» **DIRECTIVE**:
Counting every line of the records below, how many contain the word "Choose"? Give only the number.

Entries pointing to words and elements
____
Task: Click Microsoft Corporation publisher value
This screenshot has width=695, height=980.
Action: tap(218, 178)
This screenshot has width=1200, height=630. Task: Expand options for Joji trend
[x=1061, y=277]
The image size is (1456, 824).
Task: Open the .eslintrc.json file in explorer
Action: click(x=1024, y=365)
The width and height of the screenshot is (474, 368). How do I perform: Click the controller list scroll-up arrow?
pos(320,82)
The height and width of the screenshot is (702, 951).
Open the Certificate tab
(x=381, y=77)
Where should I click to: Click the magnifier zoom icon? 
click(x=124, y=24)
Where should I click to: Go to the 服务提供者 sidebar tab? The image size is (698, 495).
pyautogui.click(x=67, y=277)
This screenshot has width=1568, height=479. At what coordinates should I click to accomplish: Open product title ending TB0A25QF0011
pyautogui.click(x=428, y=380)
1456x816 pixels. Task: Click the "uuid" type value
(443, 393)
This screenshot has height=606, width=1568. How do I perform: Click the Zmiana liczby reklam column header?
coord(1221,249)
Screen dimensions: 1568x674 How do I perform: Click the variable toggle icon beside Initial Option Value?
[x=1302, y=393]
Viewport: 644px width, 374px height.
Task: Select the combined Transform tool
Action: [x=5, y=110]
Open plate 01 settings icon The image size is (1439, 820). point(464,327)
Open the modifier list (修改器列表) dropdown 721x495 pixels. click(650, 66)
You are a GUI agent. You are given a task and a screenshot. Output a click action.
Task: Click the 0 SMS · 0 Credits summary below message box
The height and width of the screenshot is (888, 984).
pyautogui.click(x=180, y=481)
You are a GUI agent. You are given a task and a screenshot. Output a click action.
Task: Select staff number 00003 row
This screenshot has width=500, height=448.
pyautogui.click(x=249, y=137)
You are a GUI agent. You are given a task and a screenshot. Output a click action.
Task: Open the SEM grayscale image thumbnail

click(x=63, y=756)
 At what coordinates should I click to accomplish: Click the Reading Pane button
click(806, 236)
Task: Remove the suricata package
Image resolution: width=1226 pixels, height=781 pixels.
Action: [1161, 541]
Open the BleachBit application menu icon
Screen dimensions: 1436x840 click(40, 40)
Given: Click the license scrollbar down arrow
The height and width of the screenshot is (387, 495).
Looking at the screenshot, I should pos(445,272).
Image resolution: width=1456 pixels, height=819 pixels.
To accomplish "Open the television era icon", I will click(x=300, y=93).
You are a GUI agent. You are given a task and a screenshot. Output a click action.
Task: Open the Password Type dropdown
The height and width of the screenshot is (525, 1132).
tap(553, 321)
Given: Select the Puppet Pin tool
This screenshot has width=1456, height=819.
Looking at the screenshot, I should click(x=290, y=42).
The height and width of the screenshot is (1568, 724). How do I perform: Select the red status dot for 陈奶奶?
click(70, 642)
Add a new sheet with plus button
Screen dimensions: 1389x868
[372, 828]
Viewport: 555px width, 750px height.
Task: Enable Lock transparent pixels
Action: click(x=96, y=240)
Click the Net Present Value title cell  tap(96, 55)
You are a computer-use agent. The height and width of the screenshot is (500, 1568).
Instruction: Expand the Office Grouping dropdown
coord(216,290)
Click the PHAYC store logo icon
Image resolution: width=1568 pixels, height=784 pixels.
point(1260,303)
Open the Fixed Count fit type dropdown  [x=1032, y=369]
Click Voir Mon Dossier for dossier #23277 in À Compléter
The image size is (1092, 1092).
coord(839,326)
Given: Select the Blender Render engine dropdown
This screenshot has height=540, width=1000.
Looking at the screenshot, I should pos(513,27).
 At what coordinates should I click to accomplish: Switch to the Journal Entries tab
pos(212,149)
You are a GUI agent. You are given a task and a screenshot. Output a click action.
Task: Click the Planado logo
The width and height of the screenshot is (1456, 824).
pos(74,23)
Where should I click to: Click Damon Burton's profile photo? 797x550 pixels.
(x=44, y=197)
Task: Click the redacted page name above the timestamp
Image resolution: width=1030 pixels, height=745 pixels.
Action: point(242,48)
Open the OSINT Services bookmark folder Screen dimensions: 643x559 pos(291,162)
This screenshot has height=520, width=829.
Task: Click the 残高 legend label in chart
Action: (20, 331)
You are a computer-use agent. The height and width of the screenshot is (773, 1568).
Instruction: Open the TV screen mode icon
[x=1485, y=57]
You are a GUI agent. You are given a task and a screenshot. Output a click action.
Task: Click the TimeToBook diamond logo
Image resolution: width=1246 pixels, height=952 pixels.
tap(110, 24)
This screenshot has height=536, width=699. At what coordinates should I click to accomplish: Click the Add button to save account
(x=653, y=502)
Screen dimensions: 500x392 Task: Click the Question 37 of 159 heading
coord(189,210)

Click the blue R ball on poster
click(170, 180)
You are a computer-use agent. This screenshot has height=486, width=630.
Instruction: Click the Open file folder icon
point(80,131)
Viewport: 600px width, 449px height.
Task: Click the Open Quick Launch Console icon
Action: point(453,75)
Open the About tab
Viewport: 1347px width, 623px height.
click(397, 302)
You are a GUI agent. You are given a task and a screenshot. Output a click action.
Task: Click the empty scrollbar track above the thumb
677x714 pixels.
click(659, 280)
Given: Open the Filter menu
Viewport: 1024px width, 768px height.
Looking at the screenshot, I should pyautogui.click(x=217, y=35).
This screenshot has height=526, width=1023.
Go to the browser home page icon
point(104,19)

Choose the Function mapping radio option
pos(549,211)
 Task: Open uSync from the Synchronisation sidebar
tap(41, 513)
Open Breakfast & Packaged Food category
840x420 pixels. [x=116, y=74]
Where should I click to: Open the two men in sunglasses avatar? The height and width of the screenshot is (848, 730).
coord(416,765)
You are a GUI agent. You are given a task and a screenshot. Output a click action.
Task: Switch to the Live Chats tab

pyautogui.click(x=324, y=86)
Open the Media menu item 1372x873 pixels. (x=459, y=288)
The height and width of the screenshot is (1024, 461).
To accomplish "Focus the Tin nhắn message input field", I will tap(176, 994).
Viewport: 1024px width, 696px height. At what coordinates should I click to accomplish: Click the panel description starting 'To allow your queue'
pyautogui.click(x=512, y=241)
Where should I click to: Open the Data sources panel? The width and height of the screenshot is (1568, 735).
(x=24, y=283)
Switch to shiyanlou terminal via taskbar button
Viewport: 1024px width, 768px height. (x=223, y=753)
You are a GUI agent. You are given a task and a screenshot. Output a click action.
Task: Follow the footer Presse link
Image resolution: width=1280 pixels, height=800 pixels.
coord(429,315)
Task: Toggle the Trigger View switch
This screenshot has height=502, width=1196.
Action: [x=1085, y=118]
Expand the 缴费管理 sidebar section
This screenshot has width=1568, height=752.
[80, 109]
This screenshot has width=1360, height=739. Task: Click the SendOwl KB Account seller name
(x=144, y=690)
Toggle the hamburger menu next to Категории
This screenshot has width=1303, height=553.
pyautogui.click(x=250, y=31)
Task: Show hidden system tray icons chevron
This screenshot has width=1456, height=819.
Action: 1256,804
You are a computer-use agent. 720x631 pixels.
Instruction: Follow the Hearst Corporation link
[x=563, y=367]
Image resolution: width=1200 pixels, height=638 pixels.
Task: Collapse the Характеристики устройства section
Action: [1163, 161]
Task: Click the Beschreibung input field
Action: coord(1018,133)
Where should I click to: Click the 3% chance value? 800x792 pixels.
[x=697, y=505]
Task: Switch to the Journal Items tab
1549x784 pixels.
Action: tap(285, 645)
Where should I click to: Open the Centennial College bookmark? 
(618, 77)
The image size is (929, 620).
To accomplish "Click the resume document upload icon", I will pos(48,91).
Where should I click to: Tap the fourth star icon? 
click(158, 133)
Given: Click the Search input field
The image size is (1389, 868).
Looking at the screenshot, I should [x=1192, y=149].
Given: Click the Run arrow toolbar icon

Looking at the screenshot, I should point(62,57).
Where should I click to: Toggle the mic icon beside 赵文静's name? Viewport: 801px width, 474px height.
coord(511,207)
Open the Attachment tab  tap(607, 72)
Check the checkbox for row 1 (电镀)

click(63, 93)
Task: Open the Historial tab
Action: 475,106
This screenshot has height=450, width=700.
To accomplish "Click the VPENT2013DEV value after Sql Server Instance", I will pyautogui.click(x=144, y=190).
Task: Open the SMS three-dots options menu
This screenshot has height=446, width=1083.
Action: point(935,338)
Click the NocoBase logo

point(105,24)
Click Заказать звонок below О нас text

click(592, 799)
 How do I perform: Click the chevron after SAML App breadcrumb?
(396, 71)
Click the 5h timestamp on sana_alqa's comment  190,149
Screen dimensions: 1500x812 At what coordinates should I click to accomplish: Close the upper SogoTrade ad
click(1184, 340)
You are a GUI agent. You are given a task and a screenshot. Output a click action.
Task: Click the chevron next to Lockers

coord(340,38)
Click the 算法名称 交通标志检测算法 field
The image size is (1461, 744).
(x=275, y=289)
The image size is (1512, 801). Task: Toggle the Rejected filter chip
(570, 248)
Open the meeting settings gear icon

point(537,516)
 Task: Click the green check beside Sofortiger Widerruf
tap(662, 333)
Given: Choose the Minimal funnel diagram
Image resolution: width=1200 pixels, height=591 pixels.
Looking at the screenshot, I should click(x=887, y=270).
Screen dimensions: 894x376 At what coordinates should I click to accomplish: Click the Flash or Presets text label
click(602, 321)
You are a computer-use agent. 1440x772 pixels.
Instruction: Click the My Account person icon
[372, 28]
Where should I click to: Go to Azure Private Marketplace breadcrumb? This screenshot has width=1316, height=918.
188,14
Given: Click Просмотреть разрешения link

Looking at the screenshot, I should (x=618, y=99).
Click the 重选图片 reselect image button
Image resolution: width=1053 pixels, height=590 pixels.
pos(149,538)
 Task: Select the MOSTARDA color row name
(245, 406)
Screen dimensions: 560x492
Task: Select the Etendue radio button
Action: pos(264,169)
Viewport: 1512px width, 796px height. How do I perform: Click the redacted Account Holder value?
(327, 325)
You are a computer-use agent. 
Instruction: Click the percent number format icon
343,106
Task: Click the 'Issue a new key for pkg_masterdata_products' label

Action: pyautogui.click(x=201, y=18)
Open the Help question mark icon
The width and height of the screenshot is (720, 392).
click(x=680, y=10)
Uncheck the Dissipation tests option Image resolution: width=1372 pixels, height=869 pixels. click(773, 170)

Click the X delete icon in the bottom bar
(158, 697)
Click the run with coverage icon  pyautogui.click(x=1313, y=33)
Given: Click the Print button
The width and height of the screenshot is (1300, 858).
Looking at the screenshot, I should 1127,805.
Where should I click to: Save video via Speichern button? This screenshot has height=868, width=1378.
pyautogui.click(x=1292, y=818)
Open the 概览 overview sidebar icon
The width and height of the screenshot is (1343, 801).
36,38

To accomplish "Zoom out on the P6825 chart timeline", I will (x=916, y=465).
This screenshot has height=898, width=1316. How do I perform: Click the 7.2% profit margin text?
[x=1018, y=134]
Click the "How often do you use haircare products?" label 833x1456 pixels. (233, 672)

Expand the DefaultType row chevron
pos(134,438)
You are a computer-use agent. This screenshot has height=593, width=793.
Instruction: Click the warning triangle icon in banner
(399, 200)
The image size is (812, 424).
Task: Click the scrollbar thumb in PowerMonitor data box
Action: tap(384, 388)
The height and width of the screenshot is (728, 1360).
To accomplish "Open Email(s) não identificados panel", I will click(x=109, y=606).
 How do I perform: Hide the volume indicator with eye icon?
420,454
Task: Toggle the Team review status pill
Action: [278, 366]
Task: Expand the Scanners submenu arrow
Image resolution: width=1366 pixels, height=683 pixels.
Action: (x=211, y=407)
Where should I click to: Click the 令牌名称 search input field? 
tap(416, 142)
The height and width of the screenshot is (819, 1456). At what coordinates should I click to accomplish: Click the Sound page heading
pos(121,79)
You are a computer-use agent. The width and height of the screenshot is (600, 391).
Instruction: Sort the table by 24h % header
____
» **FULL RESPONSE**:
2